Every line of the listing must be repeated exactly.
*** THE DATA Section Begins ***
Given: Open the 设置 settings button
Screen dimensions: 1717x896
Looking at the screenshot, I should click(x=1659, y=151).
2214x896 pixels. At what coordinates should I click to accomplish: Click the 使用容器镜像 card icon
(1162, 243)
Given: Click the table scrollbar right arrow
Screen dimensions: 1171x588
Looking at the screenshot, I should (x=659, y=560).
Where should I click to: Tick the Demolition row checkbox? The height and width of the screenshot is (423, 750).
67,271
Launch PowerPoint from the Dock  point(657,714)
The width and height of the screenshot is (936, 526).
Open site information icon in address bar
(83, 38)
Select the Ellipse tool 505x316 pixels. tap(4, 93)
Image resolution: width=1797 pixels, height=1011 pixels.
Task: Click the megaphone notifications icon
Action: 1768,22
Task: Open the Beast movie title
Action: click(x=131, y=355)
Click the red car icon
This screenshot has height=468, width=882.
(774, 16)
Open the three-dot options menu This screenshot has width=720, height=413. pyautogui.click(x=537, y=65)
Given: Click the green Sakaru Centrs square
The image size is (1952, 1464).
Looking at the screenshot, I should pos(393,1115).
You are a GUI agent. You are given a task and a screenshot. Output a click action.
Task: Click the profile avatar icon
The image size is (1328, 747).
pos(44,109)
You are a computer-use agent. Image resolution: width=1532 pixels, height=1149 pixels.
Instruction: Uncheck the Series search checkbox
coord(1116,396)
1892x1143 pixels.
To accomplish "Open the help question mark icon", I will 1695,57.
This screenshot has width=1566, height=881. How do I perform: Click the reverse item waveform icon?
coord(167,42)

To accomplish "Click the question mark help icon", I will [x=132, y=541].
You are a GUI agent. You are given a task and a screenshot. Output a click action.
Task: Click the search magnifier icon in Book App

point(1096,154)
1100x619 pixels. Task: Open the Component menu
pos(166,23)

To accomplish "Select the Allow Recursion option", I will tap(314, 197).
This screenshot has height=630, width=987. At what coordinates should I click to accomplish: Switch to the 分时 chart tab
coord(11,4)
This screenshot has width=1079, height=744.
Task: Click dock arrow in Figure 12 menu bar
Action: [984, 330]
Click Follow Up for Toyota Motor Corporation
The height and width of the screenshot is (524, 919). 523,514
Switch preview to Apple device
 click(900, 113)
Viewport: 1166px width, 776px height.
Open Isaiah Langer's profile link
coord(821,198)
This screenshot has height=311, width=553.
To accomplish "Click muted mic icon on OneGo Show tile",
*** THE DATA Section Ends ***
### EXERCISE RESPONSE
Given: Open the 设置 settings button
Screen dimensions: 1717x896
Looking at the screenshot, I should click(x=1659, y=151).
2214x896 pixels. At what coordinates should I click to accomplish: Click the 使用容器镜像 card icon
(1162, 243)
Given: Click the table scrollbar right arrow
Screen dimensions: 1171x588
Looking at the screenshot, I should (x=659, y=560).
Where should I click to: Tick the Demolition row checkbox? The height and width of the screenshot is (423, 750).
67,271
Launch PowerPoint from the Dock  point(657,714)
The width and height of the screenshot is (936, 526).
Open site information icon in address bar
(83, 38)
Select the Ellipse tool 505x316 pixels. tap(4, 93)
Image resolution: width=1797 pixels, height=1011 pixels.
Task: Click the megaphone notifications icon
Action: 1768,22
Task: Open the Beast movie title
Action: click(x=131, y=355)
Click the red car icon
This screenshot has height=468, width=882.
(774, 16)
Open the three-dot options menu This screenshot has width=720, height=413. pyautogui.click(x=537, y=65)
Given: Click the green Sakaru Centrs square
The image size is (1952, 1464).
Looking at the screenshot, I should pos(393,1115).
You are a GUI agent. You are given a task and a screenshot. Output a click action.
Task: Click the profile avatar icon
The image size is (1328, 747).
pos(44,109)
You are a computer-use agent. Image resolution: width=1532 pixels, height=1149 pixels.
Instruction: Uncheck the Series search checkbox
coord(1116,396)
1892x1143 pixels.
To accomplish "Open the help question mark icon", I will 1695,57.
This screenshot has width=1566, height=881. How do I perform: Click the reverse item waveform icon?
coord(167,42)

To accomplish "Click the question mark help icon", I will [x=132, y=541].
You are a GUI agent. You are given a task and a screenshot. Output a click action.
Task: Click the search magnifier icon in Book App

point(1096,154)
1100x619 pixels. Task: Open the Component menu
pos(166,23)

To accomplish "Select the Allow Recursion option", I will tap(314, 197).
This screenshot has height=630, width=987. At what coordinates should I click to accomplish: Switch to the 分时 chart tab
coord(11,4)
This screenshot has width=1079, height=744.
Task: Click dock arrow in Figure 12 menu bar
Action: [984, 330]
Click Follow Up for Toyota Motor Corporation
The height and width of the screenshot is (524, 919). 523,514
Switch preview to Apple device
 click(900, 113)
Viewport: 1166px width, 776px height.
Open Isaiah Langer's profile link
coord(821,198)
This screenshot has height=311, width=553.
To accomplish "Click muted mic icon on OneGo Show tile",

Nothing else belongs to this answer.